Orexigen (NASDAQ:OREX) is set to receive notification from the FDA on January 31 whether or not the company’s weight loss drug Contrave is approved. This trade is complicated by the uncertainty regarding whether or not the PDUFA is delayed and what type of stock price reaction will occur under a Complete Response Letter (CRL) scenario (especially a “soft” CRL). I am trading this event using both bullish(1) and bearish strategies – this quick trade note will focus on one of the bearish strategies.
Here is the trade:
Buy 50 MAR 5.0 Puts @ 0.4562 = $2,281 Debit
Sell 50 FEB 4.0 Puts @ 0.1474 = $(737) Credit
Initial Position P&L = $1,544 Debit (0.3087 per spread)
This is a very bearish trade and assumes a hard CRL (not expected by many market commentators so this trade is somewhat contrarian). My risk is the amount I paid for the spread, or $1,544. This trade structure seeks to benefit from the differences of the levels of implied volatility between the MAR and FEB series and to hedge the PDUFA delay risk. There are several P&L and trading scenarios for this structure under the bearish outcome scenario:
(1) If the PDUFA is not delayed and a hard CRL is issued, the shares should trade well below $4.00 per share(2). In such a scenario, the trade makes around $3,450.
(2) If the PDUFA is delayed, the FEB options expire worthless; IF the new PDUFA date is prior to the expiration of the MAR series(3), implied volatility in the MAR options should increase from 170% to around 230%(4) – this implies an increase in the MAR 5 Put premium to 0.75~0.80. In such a scenario, I should make around $2,500. At this point I can close out the trade or keep it open.
(3) I also maintain the option to sell the MAR 4 Puts against the MAR 5 Puts – under this scenario, MAR 4 Puts are likely to bring in premium of 0.30 ~ 0.40 due to aforementioned increases in implied volatility. This basically creates a “free or credit” trade and my maximum profit is around $5,000.
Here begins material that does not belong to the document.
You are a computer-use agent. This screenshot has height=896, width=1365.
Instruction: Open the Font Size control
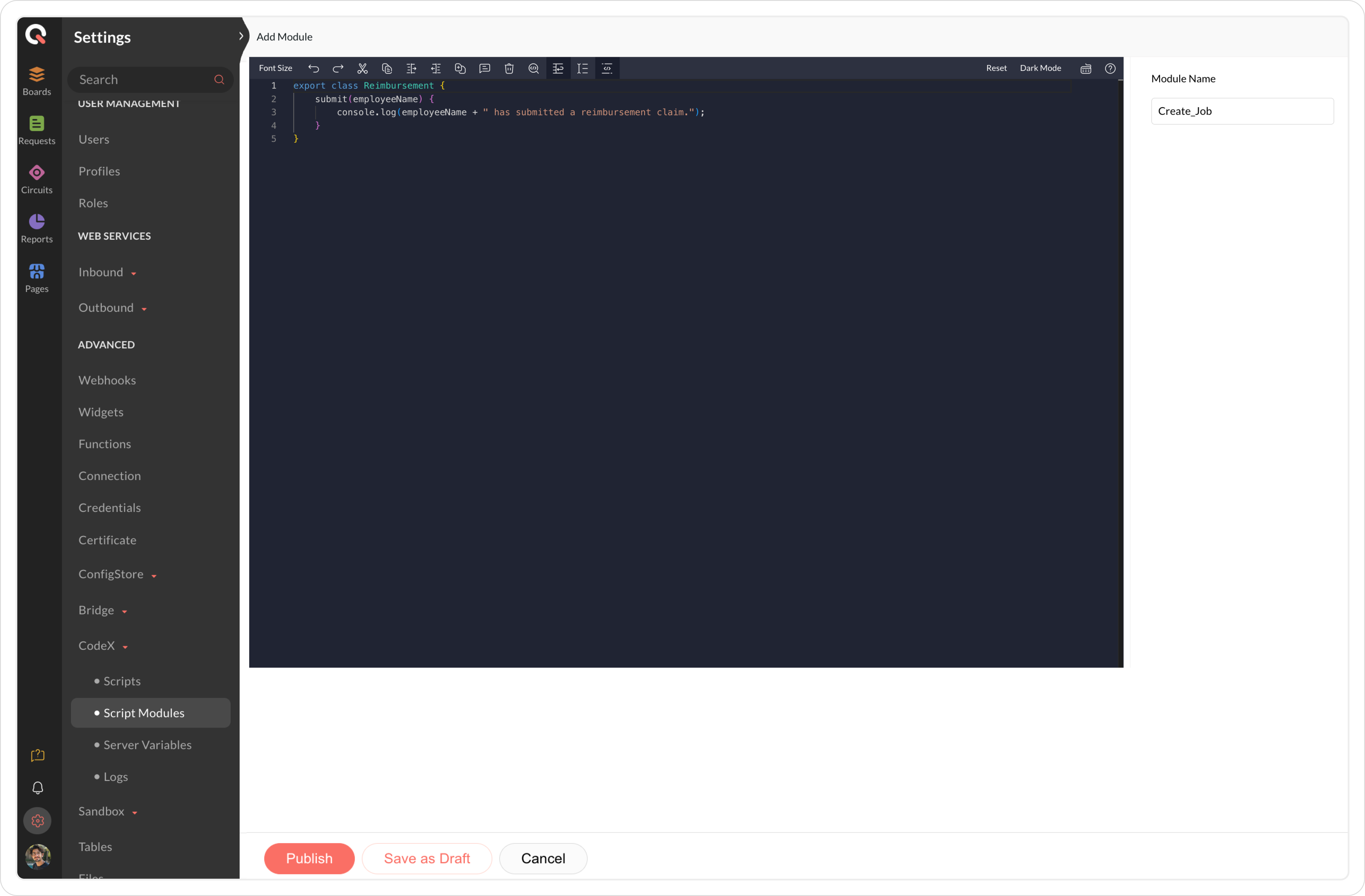coord(275,68)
(4) Finally, I maintain the option to simply leave the MAR 5 Puts open and free – if, under an extreme bear case, OREX trades to cash level (i.e. $2.00) my maximum profit is around $15,000.
If a “soft” CRL or no CRL is issued, I lose the full amount paid, or $1,544.
(1) My bullish strategy is still being built but it is selling the FEB 13 Calls and buying the MAR 13 Calls for very cheap prices (i.e. a Time spread).
(2) As of September 2010, OREX had around $2.00 cash / share which is a good value metric to use under very negative outcomes. Source: 3Q-10.
(3) If a delay extends beyond the MAR expiration, I may have an opportunity to close out the trade and avoid a full loss – however, this outcome will likely result in a full loss.
(4) Implied volatility difference between the FEB/MAR 5 strikes at the time of writing this article.
Disclosure: I am long OREX.
Additional disclosure: As of writing, I am short OREX based on article and I am long OREX 13 FEB/MAR Call time spreads.